# Brief
As the lines appear below, please set them down exactly, starting at the first and finishing with the one containing "Given: Open the Explorer view in activity bar".

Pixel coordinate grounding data
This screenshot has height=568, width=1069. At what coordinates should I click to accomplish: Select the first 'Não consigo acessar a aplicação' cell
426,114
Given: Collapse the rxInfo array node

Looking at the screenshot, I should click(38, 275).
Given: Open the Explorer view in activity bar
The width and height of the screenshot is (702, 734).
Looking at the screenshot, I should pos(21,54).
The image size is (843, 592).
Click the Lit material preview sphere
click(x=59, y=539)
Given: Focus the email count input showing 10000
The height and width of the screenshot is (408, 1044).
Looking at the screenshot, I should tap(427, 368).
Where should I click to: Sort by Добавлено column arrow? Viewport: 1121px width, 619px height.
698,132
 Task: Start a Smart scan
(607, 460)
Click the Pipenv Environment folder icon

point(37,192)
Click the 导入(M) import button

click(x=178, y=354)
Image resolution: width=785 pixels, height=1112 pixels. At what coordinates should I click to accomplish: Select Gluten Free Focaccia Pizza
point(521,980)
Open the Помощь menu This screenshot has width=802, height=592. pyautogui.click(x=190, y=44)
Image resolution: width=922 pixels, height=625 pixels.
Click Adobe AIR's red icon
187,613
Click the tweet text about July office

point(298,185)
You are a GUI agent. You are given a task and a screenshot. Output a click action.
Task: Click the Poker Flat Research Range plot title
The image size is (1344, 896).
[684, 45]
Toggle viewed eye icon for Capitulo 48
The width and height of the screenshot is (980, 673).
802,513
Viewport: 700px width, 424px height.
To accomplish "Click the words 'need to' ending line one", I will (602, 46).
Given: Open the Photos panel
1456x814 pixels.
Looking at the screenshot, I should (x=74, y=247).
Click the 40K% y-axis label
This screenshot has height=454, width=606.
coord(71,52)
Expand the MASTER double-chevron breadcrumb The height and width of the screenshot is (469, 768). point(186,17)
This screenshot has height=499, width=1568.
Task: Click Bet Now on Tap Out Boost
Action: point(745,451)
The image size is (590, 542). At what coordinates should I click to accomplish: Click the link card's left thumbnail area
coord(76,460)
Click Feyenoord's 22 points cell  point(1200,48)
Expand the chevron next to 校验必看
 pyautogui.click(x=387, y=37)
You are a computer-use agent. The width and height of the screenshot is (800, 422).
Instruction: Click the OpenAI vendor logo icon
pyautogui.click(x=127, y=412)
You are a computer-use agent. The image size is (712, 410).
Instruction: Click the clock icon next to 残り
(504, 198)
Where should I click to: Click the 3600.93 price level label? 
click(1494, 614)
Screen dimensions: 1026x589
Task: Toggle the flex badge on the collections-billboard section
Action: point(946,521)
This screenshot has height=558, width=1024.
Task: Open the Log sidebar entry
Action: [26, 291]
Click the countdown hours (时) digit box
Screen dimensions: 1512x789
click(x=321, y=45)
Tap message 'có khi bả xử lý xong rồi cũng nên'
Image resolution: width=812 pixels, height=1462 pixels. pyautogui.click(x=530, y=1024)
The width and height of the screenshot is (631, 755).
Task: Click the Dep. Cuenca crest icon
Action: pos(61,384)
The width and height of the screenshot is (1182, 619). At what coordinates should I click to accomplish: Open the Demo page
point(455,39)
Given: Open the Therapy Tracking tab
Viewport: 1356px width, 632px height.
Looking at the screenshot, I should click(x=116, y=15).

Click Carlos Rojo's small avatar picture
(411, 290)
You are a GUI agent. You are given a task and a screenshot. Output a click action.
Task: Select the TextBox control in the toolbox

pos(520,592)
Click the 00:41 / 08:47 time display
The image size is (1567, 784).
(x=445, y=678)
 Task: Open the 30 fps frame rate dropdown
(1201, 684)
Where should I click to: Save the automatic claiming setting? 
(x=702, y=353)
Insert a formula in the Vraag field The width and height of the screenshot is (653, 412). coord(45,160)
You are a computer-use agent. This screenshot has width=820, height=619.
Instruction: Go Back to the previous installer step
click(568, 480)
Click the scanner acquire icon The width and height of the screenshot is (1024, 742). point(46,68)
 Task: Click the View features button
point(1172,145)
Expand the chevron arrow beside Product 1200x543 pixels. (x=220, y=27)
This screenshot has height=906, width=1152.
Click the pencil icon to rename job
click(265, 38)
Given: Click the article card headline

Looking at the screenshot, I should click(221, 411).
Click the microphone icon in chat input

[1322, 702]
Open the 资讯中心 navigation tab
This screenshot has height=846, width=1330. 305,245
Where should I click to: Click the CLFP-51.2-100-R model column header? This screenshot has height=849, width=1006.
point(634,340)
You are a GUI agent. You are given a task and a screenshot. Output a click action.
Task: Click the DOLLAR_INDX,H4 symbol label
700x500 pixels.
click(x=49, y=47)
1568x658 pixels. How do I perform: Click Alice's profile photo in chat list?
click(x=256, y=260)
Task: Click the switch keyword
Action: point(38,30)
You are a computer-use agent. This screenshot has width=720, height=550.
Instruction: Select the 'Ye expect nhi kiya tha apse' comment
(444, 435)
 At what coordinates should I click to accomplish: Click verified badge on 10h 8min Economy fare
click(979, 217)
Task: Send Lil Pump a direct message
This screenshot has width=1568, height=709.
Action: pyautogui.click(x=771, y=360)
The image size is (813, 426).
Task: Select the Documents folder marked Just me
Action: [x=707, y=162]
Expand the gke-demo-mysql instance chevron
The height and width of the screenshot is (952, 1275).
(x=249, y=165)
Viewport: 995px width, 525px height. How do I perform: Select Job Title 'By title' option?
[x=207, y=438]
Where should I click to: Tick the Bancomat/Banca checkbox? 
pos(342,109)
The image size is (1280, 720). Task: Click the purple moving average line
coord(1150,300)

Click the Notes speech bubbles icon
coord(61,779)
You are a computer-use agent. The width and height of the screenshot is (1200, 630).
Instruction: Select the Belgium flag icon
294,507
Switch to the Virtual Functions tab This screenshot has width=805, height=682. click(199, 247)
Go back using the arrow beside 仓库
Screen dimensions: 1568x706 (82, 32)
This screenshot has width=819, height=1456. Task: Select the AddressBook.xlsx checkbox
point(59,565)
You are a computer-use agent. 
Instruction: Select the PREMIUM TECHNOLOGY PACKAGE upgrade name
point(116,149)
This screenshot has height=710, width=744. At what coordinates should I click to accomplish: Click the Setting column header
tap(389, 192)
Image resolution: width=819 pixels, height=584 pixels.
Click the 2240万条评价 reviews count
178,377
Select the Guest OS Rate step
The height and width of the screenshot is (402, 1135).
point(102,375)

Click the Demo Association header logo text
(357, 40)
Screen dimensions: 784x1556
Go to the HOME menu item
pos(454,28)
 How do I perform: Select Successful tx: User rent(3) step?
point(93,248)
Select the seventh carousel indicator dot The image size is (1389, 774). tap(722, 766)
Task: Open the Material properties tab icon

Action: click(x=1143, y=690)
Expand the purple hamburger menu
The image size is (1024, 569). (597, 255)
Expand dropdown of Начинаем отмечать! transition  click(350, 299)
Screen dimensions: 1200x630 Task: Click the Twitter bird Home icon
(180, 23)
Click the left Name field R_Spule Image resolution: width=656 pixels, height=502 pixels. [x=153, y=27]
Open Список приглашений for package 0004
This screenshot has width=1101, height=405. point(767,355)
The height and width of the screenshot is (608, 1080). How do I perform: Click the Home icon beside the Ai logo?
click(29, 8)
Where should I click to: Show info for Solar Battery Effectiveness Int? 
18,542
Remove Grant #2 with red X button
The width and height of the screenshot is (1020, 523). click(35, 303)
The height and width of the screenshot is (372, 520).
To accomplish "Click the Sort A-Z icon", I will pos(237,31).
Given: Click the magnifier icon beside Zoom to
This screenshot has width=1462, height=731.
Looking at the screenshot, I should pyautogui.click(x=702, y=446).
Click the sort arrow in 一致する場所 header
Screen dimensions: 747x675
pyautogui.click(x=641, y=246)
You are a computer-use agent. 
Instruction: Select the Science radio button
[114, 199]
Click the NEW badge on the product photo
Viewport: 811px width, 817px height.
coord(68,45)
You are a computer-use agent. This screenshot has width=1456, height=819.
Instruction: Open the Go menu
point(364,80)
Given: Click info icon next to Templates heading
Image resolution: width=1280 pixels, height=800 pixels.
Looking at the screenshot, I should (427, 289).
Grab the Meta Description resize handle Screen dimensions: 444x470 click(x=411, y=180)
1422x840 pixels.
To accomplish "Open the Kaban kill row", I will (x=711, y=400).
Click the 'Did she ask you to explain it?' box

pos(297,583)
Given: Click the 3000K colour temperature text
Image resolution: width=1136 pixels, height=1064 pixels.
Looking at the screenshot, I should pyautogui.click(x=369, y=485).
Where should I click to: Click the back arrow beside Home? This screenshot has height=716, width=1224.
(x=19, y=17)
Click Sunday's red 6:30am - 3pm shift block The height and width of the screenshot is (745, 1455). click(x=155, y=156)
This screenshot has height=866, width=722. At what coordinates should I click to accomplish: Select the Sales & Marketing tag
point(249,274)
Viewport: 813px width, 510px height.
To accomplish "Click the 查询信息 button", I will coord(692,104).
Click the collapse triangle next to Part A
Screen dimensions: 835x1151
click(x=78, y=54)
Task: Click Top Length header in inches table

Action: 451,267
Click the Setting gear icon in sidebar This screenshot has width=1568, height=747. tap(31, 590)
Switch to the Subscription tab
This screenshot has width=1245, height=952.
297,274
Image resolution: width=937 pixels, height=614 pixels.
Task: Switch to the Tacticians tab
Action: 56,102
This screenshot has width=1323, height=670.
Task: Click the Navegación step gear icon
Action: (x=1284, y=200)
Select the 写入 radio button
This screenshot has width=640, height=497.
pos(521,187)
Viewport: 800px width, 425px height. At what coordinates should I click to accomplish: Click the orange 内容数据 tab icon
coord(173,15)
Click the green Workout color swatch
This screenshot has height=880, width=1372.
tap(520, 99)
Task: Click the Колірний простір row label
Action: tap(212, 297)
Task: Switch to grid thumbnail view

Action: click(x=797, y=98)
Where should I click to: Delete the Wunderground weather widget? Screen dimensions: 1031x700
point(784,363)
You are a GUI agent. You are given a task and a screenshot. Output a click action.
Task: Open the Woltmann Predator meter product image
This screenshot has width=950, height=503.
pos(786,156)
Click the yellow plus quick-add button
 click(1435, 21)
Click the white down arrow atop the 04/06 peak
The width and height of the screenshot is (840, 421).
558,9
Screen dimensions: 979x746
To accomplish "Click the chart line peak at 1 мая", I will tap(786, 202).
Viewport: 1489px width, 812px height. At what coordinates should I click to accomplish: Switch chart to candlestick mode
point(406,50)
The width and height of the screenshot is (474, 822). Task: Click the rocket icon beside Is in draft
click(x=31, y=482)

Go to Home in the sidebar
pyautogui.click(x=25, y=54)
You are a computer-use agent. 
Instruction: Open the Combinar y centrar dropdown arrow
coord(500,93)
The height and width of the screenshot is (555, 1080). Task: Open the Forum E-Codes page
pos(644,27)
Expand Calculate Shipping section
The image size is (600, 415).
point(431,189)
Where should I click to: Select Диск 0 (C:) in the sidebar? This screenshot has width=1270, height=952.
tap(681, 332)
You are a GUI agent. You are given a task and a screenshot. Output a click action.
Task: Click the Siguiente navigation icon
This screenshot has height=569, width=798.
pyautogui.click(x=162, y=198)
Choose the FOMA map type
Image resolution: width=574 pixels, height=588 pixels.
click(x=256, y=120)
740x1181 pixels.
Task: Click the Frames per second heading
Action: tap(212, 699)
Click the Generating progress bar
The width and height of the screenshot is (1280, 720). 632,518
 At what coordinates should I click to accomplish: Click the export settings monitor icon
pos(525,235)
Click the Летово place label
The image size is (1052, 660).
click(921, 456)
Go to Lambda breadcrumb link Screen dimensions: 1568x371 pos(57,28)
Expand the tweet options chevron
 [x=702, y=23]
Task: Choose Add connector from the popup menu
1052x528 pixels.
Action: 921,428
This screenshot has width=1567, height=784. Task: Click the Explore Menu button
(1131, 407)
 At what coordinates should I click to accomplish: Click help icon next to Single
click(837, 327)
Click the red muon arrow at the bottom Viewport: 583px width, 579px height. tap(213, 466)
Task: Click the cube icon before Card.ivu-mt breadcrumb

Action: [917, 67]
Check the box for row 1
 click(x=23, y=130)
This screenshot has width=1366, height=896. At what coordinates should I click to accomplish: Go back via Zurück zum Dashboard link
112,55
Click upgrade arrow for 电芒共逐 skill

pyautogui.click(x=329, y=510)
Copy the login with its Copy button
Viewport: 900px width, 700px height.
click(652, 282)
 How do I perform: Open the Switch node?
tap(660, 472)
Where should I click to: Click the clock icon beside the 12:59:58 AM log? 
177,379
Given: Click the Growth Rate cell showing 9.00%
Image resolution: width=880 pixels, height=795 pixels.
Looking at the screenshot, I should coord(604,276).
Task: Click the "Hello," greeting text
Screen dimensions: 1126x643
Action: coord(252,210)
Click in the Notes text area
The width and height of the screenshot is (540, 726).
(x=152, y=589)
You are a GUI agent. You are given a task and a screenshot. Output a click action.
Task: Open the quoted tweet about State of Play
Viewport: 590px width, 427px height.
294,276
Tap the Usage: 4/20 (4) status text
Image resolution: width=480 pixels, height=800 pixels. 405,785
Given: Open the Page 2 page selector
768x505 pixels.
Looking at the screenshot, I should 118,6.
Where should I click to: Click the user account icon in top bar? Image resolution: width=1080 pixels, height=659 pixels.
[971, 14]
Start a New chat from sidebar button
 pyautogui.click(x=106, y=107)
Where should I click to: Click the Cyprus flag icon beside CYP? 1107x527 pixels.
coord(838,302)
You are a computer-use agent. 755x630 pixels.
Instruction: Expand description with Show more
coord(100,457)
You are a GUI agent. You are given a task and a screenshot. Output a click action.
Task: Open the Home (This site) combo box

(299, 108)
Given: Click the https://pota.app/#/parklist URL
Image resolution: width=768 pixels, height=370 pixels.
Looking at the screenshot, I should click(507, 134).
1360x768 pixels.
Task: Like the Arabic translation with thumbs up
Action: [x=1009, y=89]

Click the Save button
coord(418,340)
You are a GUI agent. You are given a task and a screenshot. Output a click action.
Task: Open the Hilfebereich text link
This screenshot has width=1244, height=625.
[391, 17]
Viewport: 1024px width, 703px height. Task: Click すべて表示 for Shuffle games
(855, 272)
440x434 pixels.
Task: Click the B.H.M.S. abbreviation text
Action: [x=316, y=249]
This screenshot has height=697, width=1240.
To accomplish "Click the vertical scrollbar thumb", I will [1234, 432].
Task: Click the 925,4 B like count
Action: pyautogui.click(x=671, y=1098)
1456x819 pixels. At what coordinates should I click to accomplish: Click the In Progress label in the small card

# Final answer
This screenshot has height=568, width=1069. At what coordinates should I click to accomplish: Select the first 'Não consigo acessar a aplicação' cell
426,114
Given: Collapse the rxInfo array node

Looking at the screenshot, I should click(38, 275).
Given: Open the Explorer view in activity bar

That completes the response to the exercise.